Dans le cadre du livre blanc “Data Management : le remède contre la fraude au virement”, Trustpair donne la parole à plusieurs associés PwC afin partager leurs expertises et nous éclairer sur la réalité de la gestion des données au sein des entreprises, et plus particulièrement des Directions financières.
Pour restituer ces paroles d’experts, nous vous proposons une série de deux articles. Dans celui-ci, nous nous intéressons à la notion de Data Management, et comment elle se traduit aujourd’hui au sein des Directions financières.
Avec le témoignage des experts :
- Laurent Morel, associé PwC France et Maghreb, responsable des activités de Conseil pour les Directions Financières. Il intervient plus spécifiquement auprès des acteurs du secteur Energie & Utilities.
- Cyril Jacquet, associé PwC France et Maghreb, spécialisé dans le domaine du conseil en technologie, analyse digitale et Intelligence Artificielle. Il intervient sur l’ensemble des sujets propres à la data et au digital.
En quoi consiste le Data Management ?
“La gestion des données est un sujet essentiel pour l’ensemble des entreprises pour des raisons business, d’opportunité, de gestion des risques et d’efficacité interne.” – Laurent Morel
Le Directeur financier a longtemps été le garant de certains référentiels de données et notamment des référentiels comptables. Cette position a été renforcée par le déploiement des ERP. Aujourd’hui « la donnée » est d’une part plus transverse à l’intérieur de l’entreprise (données métiers) et d’autre part parfois externe à l’entreprise.
“Le Directeur financier se retrouve à partager des données avec d’autres fonctions, voire à utiliser des données externes, ce qui le pousse à avoir une approche et une appréhension différente quant à sa gestion.” – Laurent Morel
Pour faire suite, Cyril Jacquet explique que dans les années précédentes, les organisations disposaient d’un ERP unique, souvent financier, où la donnée était centralisée et simple d’accès. Aujourd’hui, on voit apparaître des multiples solutions spécifiques à chaque fonction telle que commerciales ou RH, ainsi que des systèmes experts pour traiter les opérations.

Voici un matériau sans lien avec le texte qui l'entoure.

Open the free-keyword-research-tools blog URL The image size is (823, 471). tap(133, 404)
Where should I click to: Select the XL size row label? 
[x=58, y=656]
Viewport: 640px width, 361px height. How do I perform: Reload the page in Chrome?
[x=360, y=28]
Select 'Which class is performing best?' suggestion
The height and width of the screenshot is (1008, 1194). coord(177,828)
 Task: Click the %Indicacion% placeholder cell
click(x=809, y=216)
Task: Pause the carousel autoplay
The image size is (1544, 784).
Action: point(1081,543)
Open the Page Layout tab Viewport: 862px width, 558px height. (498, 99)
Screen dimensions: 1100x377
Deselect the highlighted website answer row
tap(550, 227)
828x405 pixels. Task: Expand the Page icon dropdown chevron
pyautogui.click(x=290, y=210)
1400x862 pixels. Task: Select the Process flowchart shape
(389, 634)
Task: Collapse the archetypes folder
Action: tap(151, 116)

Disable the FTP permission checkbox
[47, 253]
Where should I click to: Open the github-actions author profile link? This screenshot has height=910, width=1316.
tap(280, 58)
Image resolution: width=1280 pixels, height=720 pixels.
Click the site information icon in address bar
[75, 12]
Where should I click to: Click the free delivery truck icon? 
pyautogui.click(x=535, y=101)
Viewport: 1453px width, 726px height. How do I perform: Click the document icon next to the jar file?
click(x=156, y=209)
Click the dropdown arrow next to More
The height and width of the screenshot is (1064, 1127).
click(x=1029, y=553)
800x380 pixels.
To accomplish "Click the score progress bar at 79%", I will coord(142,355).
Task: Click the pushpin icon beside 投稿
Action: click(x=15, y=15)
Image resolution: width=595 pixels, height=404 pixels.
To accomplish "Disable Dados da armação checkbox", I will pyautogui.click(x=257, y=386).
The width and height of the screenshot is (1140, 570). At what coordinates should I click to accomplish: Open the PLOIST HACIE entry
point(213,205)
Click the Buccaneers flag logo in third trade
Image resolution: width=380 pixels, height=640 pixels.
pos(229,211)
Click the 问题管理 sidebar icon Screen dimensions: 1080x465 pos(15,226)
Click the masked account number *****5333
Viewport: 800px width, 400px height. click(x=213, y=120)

“On voit aujourd’hui un paysage applicatif et des systèmes de données de plus en plus éclatés et souvent silotés.” – Cyril Jacquet
En effet, chaque système embarque ses propres données et référentiels, et in fine, les équipes ne parlent plus le même langage s’ils n’ont pas mis sous contrôle leur référentiel de données. Souvent, c’est au Directeur financier de donner les grandes lignes pour que ces données se rattachent à une réalité financière, surtout lorsque plusieurs niveaux de données sont partagés en entreprise comme les informations :
- publique, à laquelle tout le monde peut accéder
- sensible, qui doit être accessible à une petite partie de l’organisation
- stratégique, qui doit être extrêmement sécurisée pour ne pas créer des délits d’initiés par exemple.
“Face à une concurrence de plus en plus active, aux nouveaux entrants (Startup, Gafa, Batx), gérer sa donnée, la maîtriser et la sécuriser sur tous les aspects, qu’ils soient opérationnels, réglementaires devient essentiel pour gagner en efficacité opérationnelle, bâtir de nouveaux services et faire évoluer les business model, !” – Cyril Jacquet
Le DAF est-il le chef d’orchestre de la donnée en entreprise ?
”Savoir qui est le garant de la donnée en entreprise est un vrai sujet aujourd’hui.” – Laurent Morel
Évidemment, le Directeur financier veut s’assurer que la gestion des données est alignée avec ses contraintes de réglementation financière et comptable. Mais les autres fonctions (commerciaux, opérationnels ou RH) ont aussi besoin de gérer et valorise leur propre donnée : L’équilibre parfait est compliqué à trouver.
La donnée est-elle partagée entre la DAF et la DSI ?
“La donnée n’est pas forcément partagée qu’entre la DAF et la DSI. Il y a beaucoup de données métiers sur lesquelles la Direction financière doit avoir un regard.” – Laurent Morel
“La communication entre les différents services est essentielle pour assurer une bonne compréhension de la data.” – Laurent Morel
Finalement, qui porte le Data Management dans l’entreprise ?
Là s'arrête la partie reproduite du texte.